NLTK. 检测一个句子是否是疑问句?

13

我想使用NLTK或者最适合的库创建一个Python脚本,以正确识别给定的句子是疑问句(即问题)还是非疑问句。我尝试过使用正则表达式,但有更深层次的情况,正则表达式无法解决。因此想使用自然语言处理,有人能帮忙吗!


1
当你说疑问句并且使用了正则表达式,你是在寻找比仅仅检查是否有问号更深层次的东西吗?你可能会发现这个链接很有用 https://dev59.com/LWMm5IYBdhLWcg3wFL_s - alexbhandari
我已经阅读过那篇帖子,问题是我是一个初学者,答案的复杂度很高。我正在尝试寻找一个简单的解决方案,如果存在的话。 - Freakant
复杂性取决于您对疑问句的标准,您应该在问题中澄清这一点。如果您只是想查找问号的存在,这很容易。如果您想通过寻找疑问词(什么、为什么、如何等)来识别问题而不是寻找标点符号,也不太困难。然而,如果您想普遍地识别任何类型的问题(例如,“这好吗”),那么这可能更棘手,需要像上面的帖子一样复杂的解决方案。 - alexbhandari
4个回答

16
这篇文章可能会解决您的问题。

以下是代码:

import nltk
nltk.download('nps_chat')
posts = nltk.corpus.nps_chat.xml_posts()[:10000]


def dialogue_act_features(post):
    features = {}
    for word in nltk.word_tokenize(post):
        features['contains({})'.format(word.lower())] = True
    return features

featuresets = [(dialogue_act_features(post.text), post.get('class')) for post in posts]
size = int(len(featuresets) * 0.1)
train_set, test_set = featuresets[size:], featuresets[:size]
classifier = nltk.NaiveBayesClassifier.train(train_set)
print(nltk.classify.accuracy(classifier, test_set))

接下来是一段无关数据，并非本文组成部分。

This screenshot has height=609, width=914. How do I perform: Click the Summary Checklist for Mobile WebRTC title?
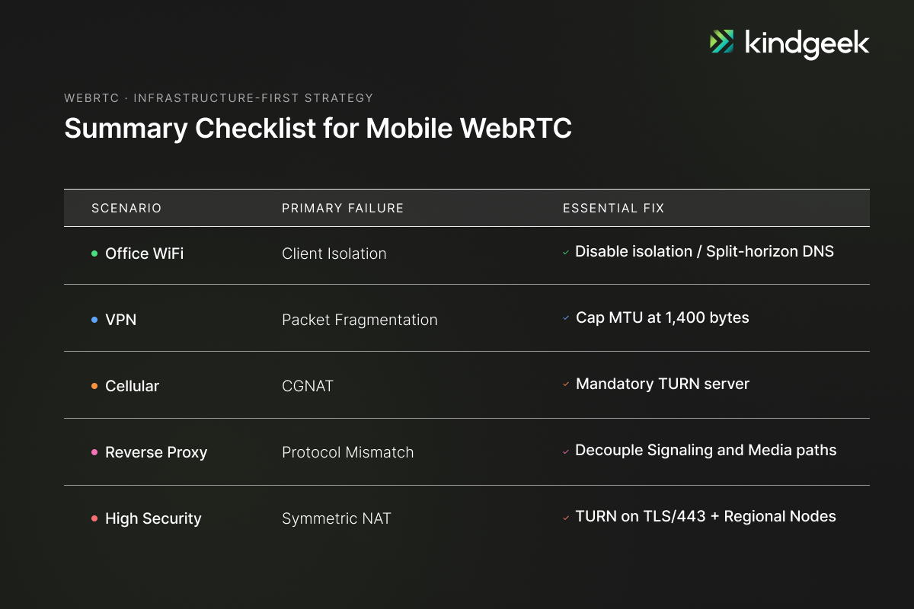318,129
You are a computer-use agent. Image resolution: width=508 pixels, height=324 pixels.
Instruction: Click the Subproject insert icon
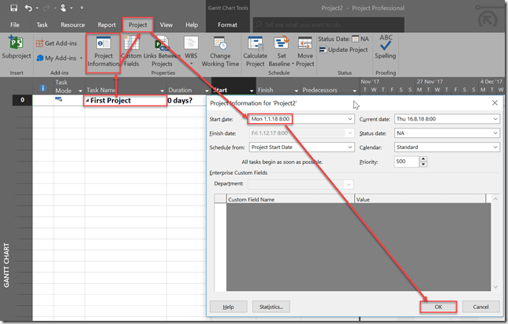click(15, 48)
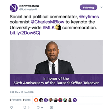Click the MLK hashtag emoji icon
This screenshot has width=112, height=112.
tap(58, 27)
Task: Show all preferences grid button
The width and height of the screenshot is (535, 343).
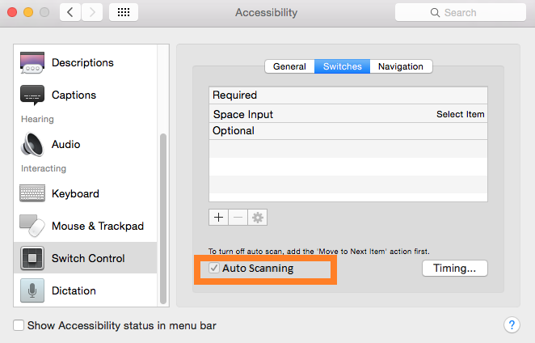Action: point(123,12)
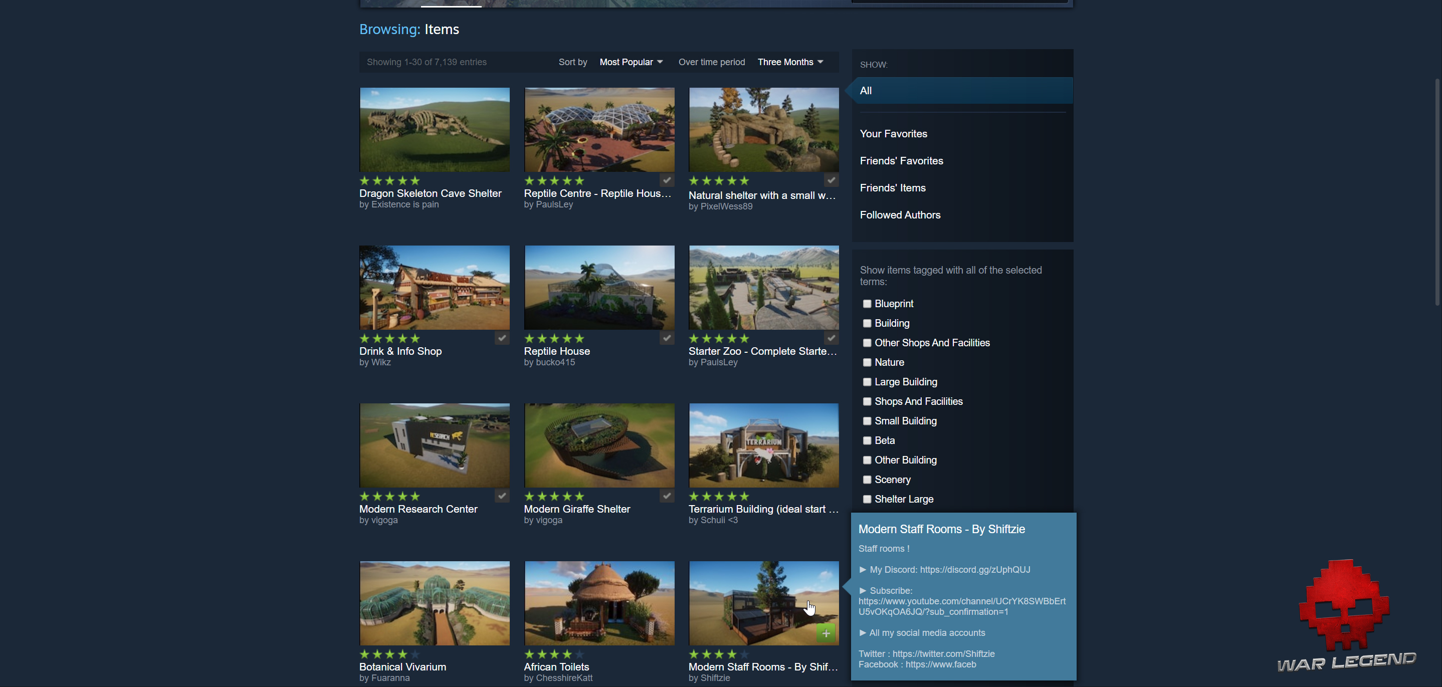This screenshot has width=1442, height=687.
Task: Tick the Scenery tag checkbox
Action: pyautogui.click(x=867, y=479)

这应该会打印出类似于0.67的数字,这是相当不错的准确率。 如果你想通过这个分类器处理一串文本,请尝试:

print(classifier.classify(dialogue_act_features(line)))

你可以将字符串分类为问句、陈述句等,并提取所需内容。

这种方法使用了朴素贝叶斯算法,我认为这是最简单的方法,但当然还有许多其他处理方式。希望这可以帮助到你!


我可以添加自定义的训练数据吗?比如,如果我检查“我是否需要在Jupyter中使用Anaconda”,它会将其显示为语句。 - Sunil Garg
您使用什么方法来获取每个“检测到”的问题? - danywigglebutt

4

根据@PolkaDot的答案,我创建了一个使用NLTK和一些自定义代码以获得更高精度的函数。

posts = nltk.corpus.nps_chat.xml_posts()[:10000]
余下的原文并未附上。